Assignment - The records that follow should be copied in full, exactly as they read.

[Collected data]
++++

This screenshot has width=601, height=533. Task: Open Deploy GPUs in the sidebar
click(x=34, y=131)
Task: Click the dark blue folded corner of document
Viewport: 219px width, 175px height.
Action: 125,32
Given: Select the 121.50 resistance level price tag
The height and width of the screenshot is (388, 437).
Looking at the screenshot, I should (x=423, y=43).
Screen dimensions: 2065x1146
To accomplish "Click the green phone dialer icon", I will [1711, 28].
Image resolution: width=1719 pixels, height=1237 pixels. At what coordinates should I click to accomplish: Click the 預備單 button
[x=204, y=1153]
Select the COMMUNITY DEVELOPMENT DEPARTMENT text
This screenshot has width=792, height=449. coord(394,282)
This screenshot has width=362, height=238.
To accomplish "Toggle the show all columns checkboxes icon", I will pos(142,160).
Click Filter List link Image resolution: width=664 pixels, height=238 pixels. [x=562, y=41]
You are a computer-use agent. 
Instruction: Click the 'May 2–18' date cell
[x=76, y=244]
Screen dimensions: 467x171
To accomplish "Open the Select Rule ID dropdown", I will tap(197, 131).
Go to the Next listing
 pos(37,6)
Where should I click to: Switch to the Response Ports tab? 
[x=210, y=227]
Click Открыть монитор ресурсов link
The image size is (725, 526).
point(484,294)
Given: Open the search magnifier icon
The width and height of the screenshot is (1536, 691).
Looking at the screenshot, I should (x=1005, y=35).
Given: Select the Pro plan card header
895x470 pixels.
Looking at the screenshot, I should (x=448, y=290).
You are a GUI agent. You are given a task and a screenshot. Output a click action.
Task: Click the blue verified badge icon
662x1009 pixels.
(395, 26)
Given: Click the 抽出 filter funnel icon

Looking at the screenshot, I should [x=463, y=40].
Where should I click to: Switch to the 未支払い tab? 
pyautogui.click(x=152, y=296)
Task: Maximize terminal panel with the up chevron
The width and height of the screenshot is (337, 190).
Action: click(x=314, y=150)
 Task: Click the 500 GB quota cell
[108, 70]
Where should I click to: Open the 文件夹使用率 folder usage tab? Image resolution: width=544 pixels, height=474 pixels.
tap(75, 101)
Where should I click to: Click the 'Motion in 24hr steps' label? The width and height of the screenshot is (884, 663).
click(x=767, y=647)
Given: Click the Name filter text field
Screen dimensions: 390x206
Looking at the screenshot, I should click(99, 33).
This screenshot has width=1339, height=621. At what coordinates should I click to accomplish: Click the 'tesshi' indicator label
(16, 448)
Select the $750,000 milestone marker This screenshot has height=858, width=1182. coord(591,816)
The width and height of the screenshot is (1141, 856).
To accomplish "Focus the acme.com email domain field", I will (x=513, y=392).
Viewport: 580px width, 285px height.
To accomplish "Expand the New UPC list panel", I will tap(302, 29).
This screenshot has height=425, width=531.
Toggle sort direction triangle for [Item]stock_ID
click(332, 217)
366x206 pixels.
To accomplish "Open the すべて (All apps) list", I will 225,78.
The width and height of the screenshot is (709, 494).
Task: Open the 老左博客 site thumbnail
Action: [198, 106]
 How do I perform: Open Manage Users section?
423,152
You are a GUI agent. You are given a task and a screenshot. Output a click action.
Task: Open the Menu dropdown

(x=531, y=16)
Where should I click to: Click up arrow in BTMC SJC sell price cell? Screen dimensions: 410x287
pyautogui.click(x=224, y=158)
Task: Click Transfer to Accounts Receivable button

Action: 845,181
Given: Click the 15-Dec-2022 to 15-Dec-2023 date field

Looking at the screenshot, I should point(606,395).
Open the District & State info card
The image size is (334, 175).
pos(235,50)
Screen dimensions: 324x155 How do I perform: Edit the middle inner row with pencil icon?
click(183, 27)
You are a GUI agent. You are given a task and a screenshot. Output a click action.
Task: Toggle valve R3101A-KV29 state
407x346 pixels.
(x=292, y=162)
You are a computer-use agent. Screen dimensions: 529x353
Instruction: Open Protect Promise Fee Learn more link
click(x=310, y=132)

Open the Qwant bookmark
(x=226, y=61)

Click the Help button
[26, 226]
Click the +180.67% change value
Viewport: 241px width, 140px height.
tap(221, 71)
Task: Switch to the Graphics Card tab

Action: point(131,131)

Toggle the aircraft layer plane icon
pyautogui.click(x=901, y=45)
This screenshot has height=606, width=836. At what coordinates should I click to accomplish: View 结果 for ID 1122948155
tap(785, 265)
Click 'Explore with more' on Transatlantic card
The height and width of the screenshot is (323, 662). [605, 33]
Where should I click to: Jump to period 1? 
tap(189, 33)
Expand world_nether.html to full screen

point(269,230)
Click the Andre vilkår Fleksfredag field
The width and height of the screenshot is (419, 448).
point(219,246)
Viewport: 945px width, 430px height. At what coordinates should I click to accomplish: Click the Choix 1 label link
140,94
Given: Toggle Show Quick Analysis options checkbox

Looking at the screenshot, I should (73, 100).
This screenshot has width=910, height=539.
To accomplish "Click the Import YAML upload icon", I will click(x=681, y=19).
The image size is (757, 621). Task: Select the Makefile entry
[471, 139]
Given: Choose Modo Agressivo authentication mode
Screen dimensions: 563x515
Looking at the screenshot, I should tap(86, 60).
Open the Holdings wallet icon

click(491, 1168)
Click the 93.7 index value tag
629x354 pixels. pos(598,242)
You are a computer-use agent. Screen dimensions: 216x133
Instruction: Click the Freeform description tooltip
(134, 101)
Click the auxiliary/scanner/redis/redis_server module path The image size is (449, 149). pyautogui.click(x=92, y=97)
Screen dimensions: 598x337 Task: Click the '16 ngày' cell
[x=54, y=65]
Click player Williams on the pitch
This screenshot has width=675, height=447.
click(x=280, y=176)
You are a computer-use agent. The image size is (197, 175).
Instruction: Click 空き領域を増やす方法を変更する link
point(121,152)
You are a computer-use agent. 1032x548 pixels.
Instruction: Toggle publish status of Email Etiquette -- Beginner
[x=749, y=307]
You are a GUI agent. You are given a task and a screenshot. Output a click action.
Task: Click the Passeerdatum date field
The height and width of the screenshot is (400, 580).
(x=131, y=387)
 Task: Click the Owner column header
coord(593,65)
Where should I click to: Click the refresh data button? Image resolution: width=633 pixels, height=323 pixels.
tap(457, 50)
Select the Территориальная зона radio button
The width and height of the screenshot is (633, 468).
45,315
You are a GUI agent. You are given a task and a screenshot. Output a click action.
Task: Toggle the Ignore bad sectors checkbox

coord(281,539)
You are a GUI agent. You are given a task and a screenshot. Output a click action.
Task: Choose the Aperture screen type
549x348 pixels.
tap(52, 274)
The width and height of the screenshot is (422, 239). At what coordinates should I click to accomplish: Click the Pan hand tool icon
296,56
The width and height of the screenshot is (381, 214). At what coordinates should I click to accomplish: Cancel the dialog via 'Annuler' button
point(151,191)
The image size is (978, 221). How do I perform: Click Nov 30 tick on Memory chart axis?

++++

Answer box -
This screenshot has width=601, height=533. Task: Open Deploy GPUs in the sidebar
click(x=34, y=131)
Task: Click the dark blue folded corner of document
Viewport: 219px width, 175px height.
Action: 125,32
Given: Select the 121.50 resistance level price tag
The height and width of the screenshot is (388, 437).
Looking at the screenshot, I should (x=423, y=43).
Screen dimensions: 2065x1146
To accomplish "Click the green phone dialer icon", I will [1711, 28].
Image resolution: width=1719 pixels, height=1237 pixels. At what coordinates should I click to accomplish: Click the 預備單 button
[x=204, y=1153]
Select the COMMUNITY DEVELOPMENT DEPARTMENT text
This screenshot has width=792, height=449. coord(394,282)
This screenshot has width=362, height=238.
To accomplish "Toggle the show all columns checkboxes icon", I will pos(142,160).
Click Filter List link Image resolution: width=664 pixels, height=238 pixels. [x=562, y=41]
You are a computer-use agent. 
Instruction: Click the 'May 2–18' date cell
[x=76, y=244]
Screen dimensions: 467x171
To accomplish "Open the Select Rule ID dropdown", I will tap(197, 131).
Go to the Next listing
 pos(37,6)
Where should I click to: Switch to the Response Ports tab? 
[x=210, y=227]
Click Открыть монитор ресурсов link
The image size is (725, 526).
point(484,294)
Given: Open the search magnifier icon
The width and height of the screenshot is (1536, 691).
Looking at the screenshot, I should (x=1005, y=35).
Given: Select the Pro plan card header
895x470 pixels.
Looking at the screenshot, I should (x=448, y=290).
You are a GUI agent. You are given a task and a screenshot. Output a click action.
Task: Click the blue verified badge icon
662x1009 pixels.
(395, 26)
Given: Click the 抽出 filter funnel icon

Looking at the screenshot, I should [x=463, y=40].
Where should I click to: Switch to the 未支払い tab? 
pyautogui.click(x=152, y=296)
Task: Maximize terminal panel with the up chevron
The width and height of the screenshot is (337, 190).
Action: click(x=314, y=150)
 Task: Click the 500 GB quota cell
[108, 70]
Where should I click to: Open the 文件夹使用率 folder usage tab? Image resolution: width=544 pixels, height=474 pixels.
tap(75, 101)
Where should I click to: Click the 'Motion in 24hr steps' label? The width and height of the screenshot is (884, 663).
click(x=767, y=647)
Given: Click the Name filter text field
Screen dimensions: 390x206
Looking at the screenshot, I should click(99, 33).
This screenshot has width=1339, height=621. At what coordinates should I click to accomplish: Click the 'tesshi' indicator label
(16, 448)
Select the $750,000 milestone marker This screenshot has height=858, width=1182. coord(591,816)
The width and height of the screenshot is (1141, 856).
To accomplish "Focus the acme.com email domain field", I will (x=513, y=392).
Viewport: 580px width, 285px height.
To accomplish "Expand the New UPC list panel", I will tap(302, 29).
This screenshot has height=425, width=531.
Toggle sort direction triangle for [Item]stock_ID
click(332, 217)
366x206 pixels.
To accomplish "Open the すべて (All apps) list", I will 225,78.
The width and height of the screenshot is (709, 494).
Task: Open the 老左博客 site thumbnail
Action: [198, 106]
 How do I perform: Open Manage Users section?
423,152
You are a GUI agent. You are given a task and a screenshot. Output a click action.
Task: Open the Menu dropdown

(x=531, y=16)
Where should I click to: Click up arrow in BTMC SJC sell price cell? Screen dimensions: 410x287
pyautogui.click(x=224, y=158)
Task: Click Transfer to Accounts Receivable button

Action: 845,181
Given: Click the 15-Dec-2022 to 15-Dec-2023 date field

Looking at the screenshot, I should point(606,395).
Open the District & State info card
The image size is (334, 175).
pos(235,50)
Screen dimensions: 324x155 How do I perform: Edit the middle inner row with pencil icon?
click(183, 27)
You are a GUI agent. You are given a task and a screenshot. Output a click action.
Task: Toggle valve R3101A-KV29 state
407x346 pixels.
(x=292, y=162)
You are a computer-use agent. Screen dimensions: 529x353
Instruction: Open Protect Promise Fee Learn more link
click(x=310, y=132)

Open the Qwant bookmark
(x=226, y=61)

Click the Help button
[26, 226]
Click the +180.67% change value
Viewport: 241px width, 140px height.
tap(221, 71)
Task: Switch to the Graphics Card tab

Action: point(131,131)

Toggle the aircraft layer plane icon
pyautogui.click(x=901, y=45)
This screenshot has height=606, width=836. At what coordinates should I click to accomplish: View 结果 for ID 1122948155
tap(785, 265)
Click 'Explore with more' on Transatlantic card
The height and width of the screenshot is (323, 662). [605, 33]
Where should I click to: Jump to period 1? 
tap(189, 33)
Expand world_nether.html to full screen

point(269,230)
Click the Andre vilkår Fleksfredag field
The width and height of the screenshot is (419, 448).
point(219,246)
Viewport: 945px width, 430px height. At what coordinates should I click to accomplish: Click the Choix 1 label link
140,94
Given: Toggle Show Quick Analysis options checkbox

Looking at the screenshot, I should (73, 100).
This screenshot has width=910, height=539.
To accomplish "Click the Import YAML upload icon", I will click(x=681, y=19).
The image size is (757, 621). Task: Select the Makefile entry
[471, 139]
Given: Choose Modo Agressivo authentication mode
Screen dimensions: 563x515
Looking at the screenshot, I should tap(86, 60).
Open the Holdings wallet icon

click(491, 1168)
Click the 93.7 index value tag
629x354 pixels. pos(598,242)
You are a computer-use agent. Screen dimensions: 216x133
Instruction: Click the Freeform description tooltip
(134, 101)
Click the auxiliary/scanner/redis/redis_server module path The image size is (449, 149). pyautogui.click(x=92, y=97)
Screen dimensions: 598x337 Task: Click the '16 ngày' cell
[x=54, y=65]
Click player Williams on the pitch
This screenshot has width=675, height=447.
click(x=280, y=176)
You are a computer-use agent. The image size is (197, 175).
Instruction: Click 空き領域を増やす方法を変更する link
point(121,152)
You are a computer-use agent. 1032x548 pixels.
Instruction: Toggle publish status of Email Etiquette -- Beginner
[x=749, y=307]
You are a GUI agent. You are given a task and a screenshot. Output a click action.
Task: Click the Passeerdatum date field
The height and width of the screenshot is (400, 580).
(x=131, y=387)
 Task: Click the Owner column header
coord(593,65)
Where should I click to: Click the refresh data button? Image resolution: width=633 pixels, height=323 pixels.
tap(457, 50)
Select the Территориальная зона radio button
The width and height of the screenshot is (633, 468).
45,315
You are a GUI agent. You are given a task and a screenshot. Output a click action.
Task: Toggle the Ignore bad sectors checkbox

coord(281,539)
You are a GUI agent. You are given a task and a screenshot. Output a click action.
Task: Choose the Aperture screen type
549x348 pixels.
tap(52, 274)
The width and height of the screenshot is (422, 239). At what coordinates should I click to accomplish: Click the Pan hand tool icon
296,56
The width and height of the screenshot is (381, 214). At what coordinates should I click to accomplish: Cancel the dialog via 'Annuler' button
point(151,191)
The image size is (978, 221). How do I perform: Click Nov 30 tick on Memory chart axis?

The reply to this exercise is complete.